Jordan — team lead Uses StackLog weekly to review what the team has been working on. Frustrated by lack of visibility. Success: a weekly summary surfaces patterns without manual review.
What It Does (MVP Features)
The core feature set you'll spec and build:
- Entry creation via MCP — the AI agent writes entries through
create_entry(built Day 1) - Entry feed — a paginated list, newest first
- Tag-based filtering — click a tag to filter
- Full-text search — query title, content, and tags
- Weekly summary view — entries grouped by day for the current week
Every feature has a measurable success metric — that's a spec rule, not a nicety.
What It Is Not (Out of Scope)
Just as important as the feature list — this is your defence against scope creep:
- No multi-user accounts
- No authentication / login
- No cloud sync or remote storage
- No mobile app (web only)
- No real-time collaboration
- No rich-text editor (Markdown only)
- No entry editing or deletion (create + read only in v1)
When the agent tries to add login in Lab 6, the out-of-scope list is what stops it.
Why StackLog Is the Right Capstone
It's deliberately chosen to exercise everything:
- Small enough to build in two days — real enough to deploy
- The MCP server is Action; entries are Memory; search is Perception
- The spec drives the Day-2 build — SDD made concrete
- It connects the two days into one system, not two exercises
You don't just learn the concepts.
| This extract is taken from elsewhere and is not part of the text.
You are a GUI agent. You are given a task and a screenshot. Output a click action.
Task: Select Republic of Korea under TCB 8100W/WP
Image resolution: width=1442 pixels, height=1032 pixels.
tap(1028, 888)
You build the thing that uses all of them.
The Two-Layer Architecture
StackLog has two data stories, built on different days — and that's the point.
Day 1 — the capture layer A custom MCP server (TypeScript) that an AI agent calls. It writes to a simple JSON store.
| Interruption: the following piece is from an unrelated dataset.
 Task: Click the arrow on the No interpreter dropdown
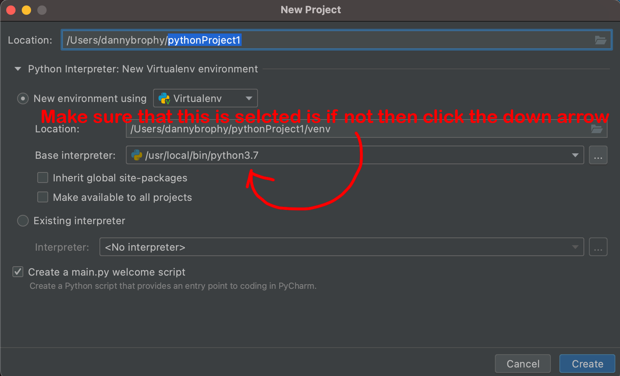[575, 246]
Day 2 — the app layer A React + Express + SQLite web app that displays and searches entries.
The agent never touches the database directly. It acts only through the tools the MCP server exposes. (Constrain the power.)
Day 1 Architecture — The Capture Layer
What you build today: the data layer the agent writes through.
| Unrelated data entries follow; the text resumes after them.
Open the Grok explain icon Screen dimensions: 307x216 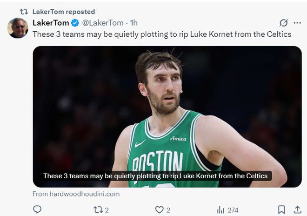(x=283, y=23)
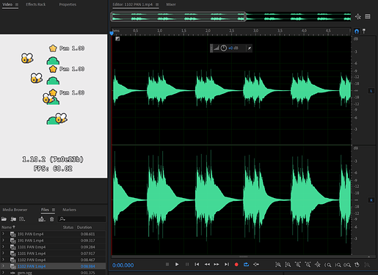Click the HUD volume knob

tap(224, 48)
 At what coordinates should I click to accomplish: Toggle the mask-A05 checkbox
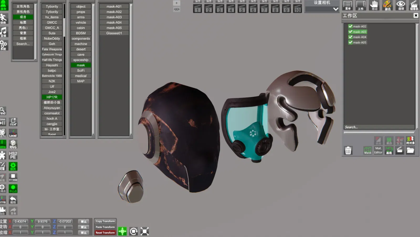click(350, 42)
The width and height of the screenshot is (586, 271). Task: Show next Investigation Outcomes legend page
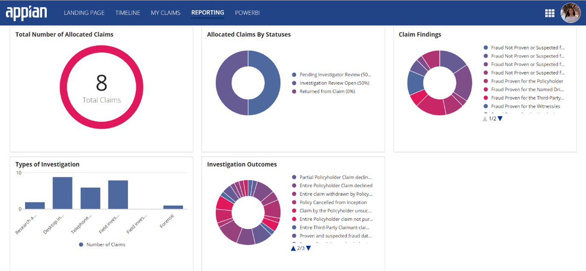point(309,248)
┌─────────────────────────────┐
│ AI AGENT │
│ (host: Antigravity) │
│ "save this insight for me" │
└──────────────┬──────────────┘
│ calls a tool (MCP)
▼
┌─────────────────────────────┐
│ StackLog MCP SERVER │ ◄── you build this (Lab 2)
│ TypeScript · stdio │
│ │
│ • create_entry (write) │
│ • search_entries (read) │
└──────────────┬──────────────┘
│ reads / writes
▼
┌─────────────────────────────┐
│ stacklog-entries.json │ ◄── the persistent store
│ (the agent's memory) │
└─────────────────────────────┘
Two tools, one JSON file. That's the entire Day-1 data layer — and an AI model will call code you wrote.
Full System — The Two-Day Bridge
By tomorrow evening, the whole picture (referenced now, built across both days):
DAY 1 · CAPTURE DAY 2 · APPLICATION
──────────────── ─────────────────────
┌───────────────┐ ┌───────────────────┐
│ AI AGENT │ │ React + Vite │
│ (Antigravity) │ │ frontend UI │
└───────┬───────┘ │ feed · search · │
│ MCP tool call │ tags · summary │
▼ └─────────┬─────────┘
┌───────────────┐ │ HTTP (REST)
│ StackLog MCP │ ▼
│ server │ ┌───────────────────┐
│ create_entry │ │ Express API │
│ search_entries│ │ GET/POST /entries│
└───────┬───────┘ └─────────┬─────────┘
│ writes │ reads/writes
▼ ▼
┌───────────────┐ ······· the bridge ······· ┌───────────────────┐
│ stacklog- │ │ SQLite │
│ entries.json │ │ stacklog.db │
└───────────────┘ └───────────────────┘
└─────────── same entries, written Day 1, displayed Day 2 ──────────┘
Note: Day 1 persists to JSON; Day 2's app uses SQLite. Two stores, one data story — the entry the agent wrote yesterday is the entry the app shows today.
The Moment It All Connects
The finale every team performs:
- Open the agent. Send a prompt.
- Watch the Day-1 MCP server create a new entry.
- Open the browser. Refresh the Day-2 app.
- The entry you just created appears on screen.
"One prompt. Two days of work. One live system."
Anchor This
StackLog = a dev journal where an AI writes the entries and a web app reads them back.
Day 1, you build the tools the AI uses (MCP server → JSON). Day 2, you spec and build the app that displays them (React → Express → SQLite).